| Joshua Roberts/Reuters |
![]() |
| Donald Trump com Emmanuel Macron na Casa Branca: americano não foi convencido pelo francês |
O ministro das Relações Exteriores do Irã, Mohammad Javad Zarif, afirmou no sábado (28) que as exigências feitas pelo presidente dos Estados Unidos, Donald Trump, para mudar o acordo nuclear de Teerã com as potências mundiais são inaceitáveis. Trump afirmou que, a menos que os aliados europeus consertem as "terríveis falhas" no acordo nuclear até 12 de maio, ele se recusará a cumprir o acordo firmado com o Irã.
Nesta semana, em encontro com o presidente da França, Emmanuel Macron, Trump afirmou que os EUA gastam "barris de dinheiro" e o Irã continua a fazer testes balísticos e a disparar mísseis. "Que tipo de acordo é esse?", disse ele, citando que o Irã "parece estar por trás de todos os problemas" no Oriente Médio, em referência à Síria e ao Iêmen.
ULTIMATO
Ele deu um ultimato aos sócios europeus até 12 de maio para endurecer o texto, que contempla limitações ao programa nuclear iraniano em troca de um alívio às sanções financeira contra Teerã.
E o chanceler não foi o primeiro iraniano a criticar o presidente dos EUA. O presidente Hassan Rowhani descartou fazer mudanças no acordo na última quarta-feira (25). "Enquanto nossos interesses estiverem garantidos, vamos continuar no acordo, esteja os EUA nele ou não", afirmou. "Mas se nossos benefícios não forem garantidos, nós não continuaremos no acordo, não importa as circunstâncias."

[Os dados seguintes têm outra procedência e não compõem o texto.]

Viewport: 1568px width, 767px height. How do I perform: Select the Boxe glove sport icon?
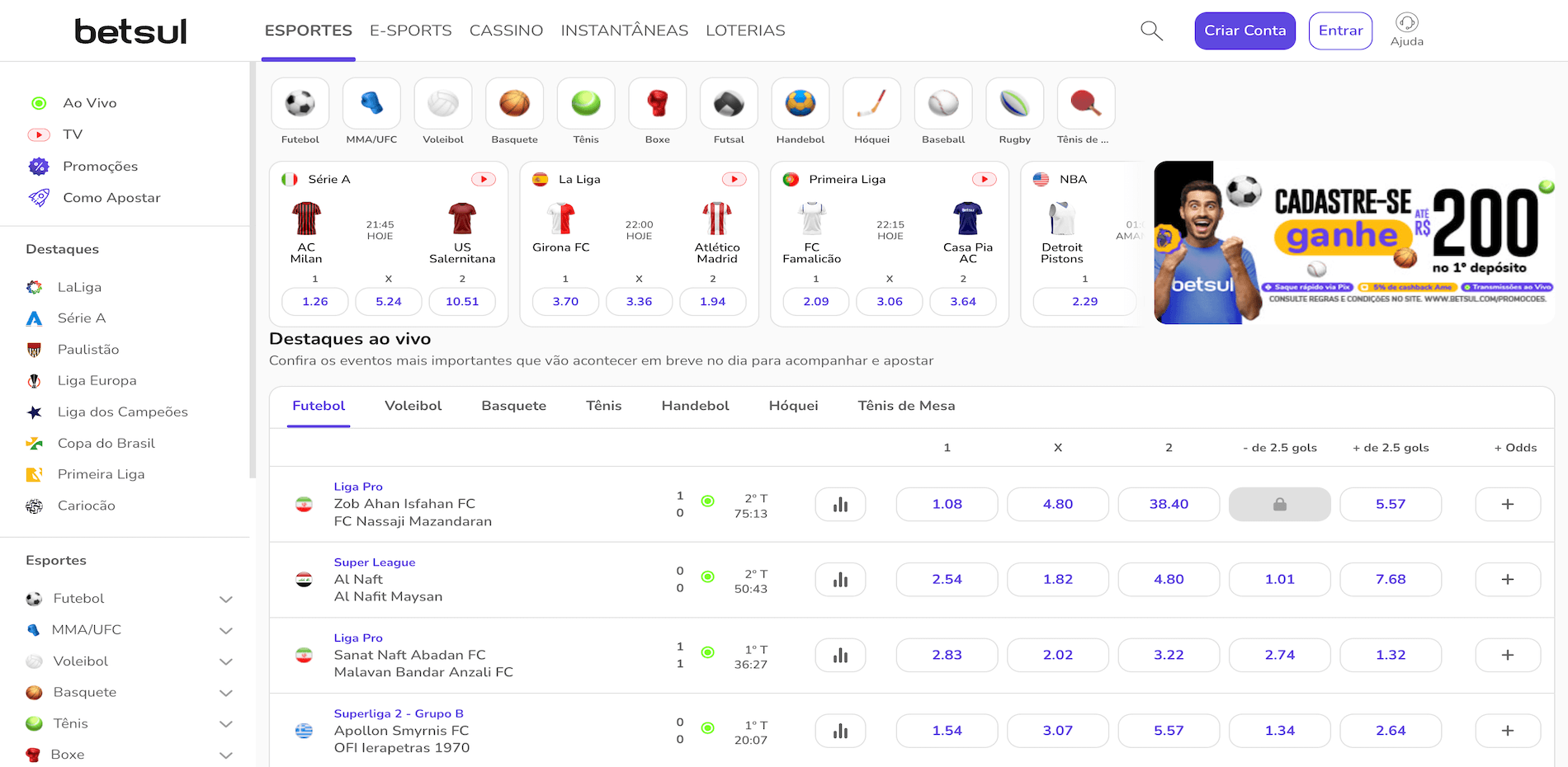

O Irã, que participou neste sábado (28), em Moscou, de encontro com a Rússia e a Turquia para tratar da Síria, saudou a reunião histórica entre os líderes da Coreia do Norte e da Coreia do Sul, mas criticou o fato de os EUA ocuparem o papel de negociador.
O acordo nuclear, de julho de 2015, tem 159 páginas e foi negociado por Irã, EUA, Reino Unido, Alemanha, França, China e Rússia.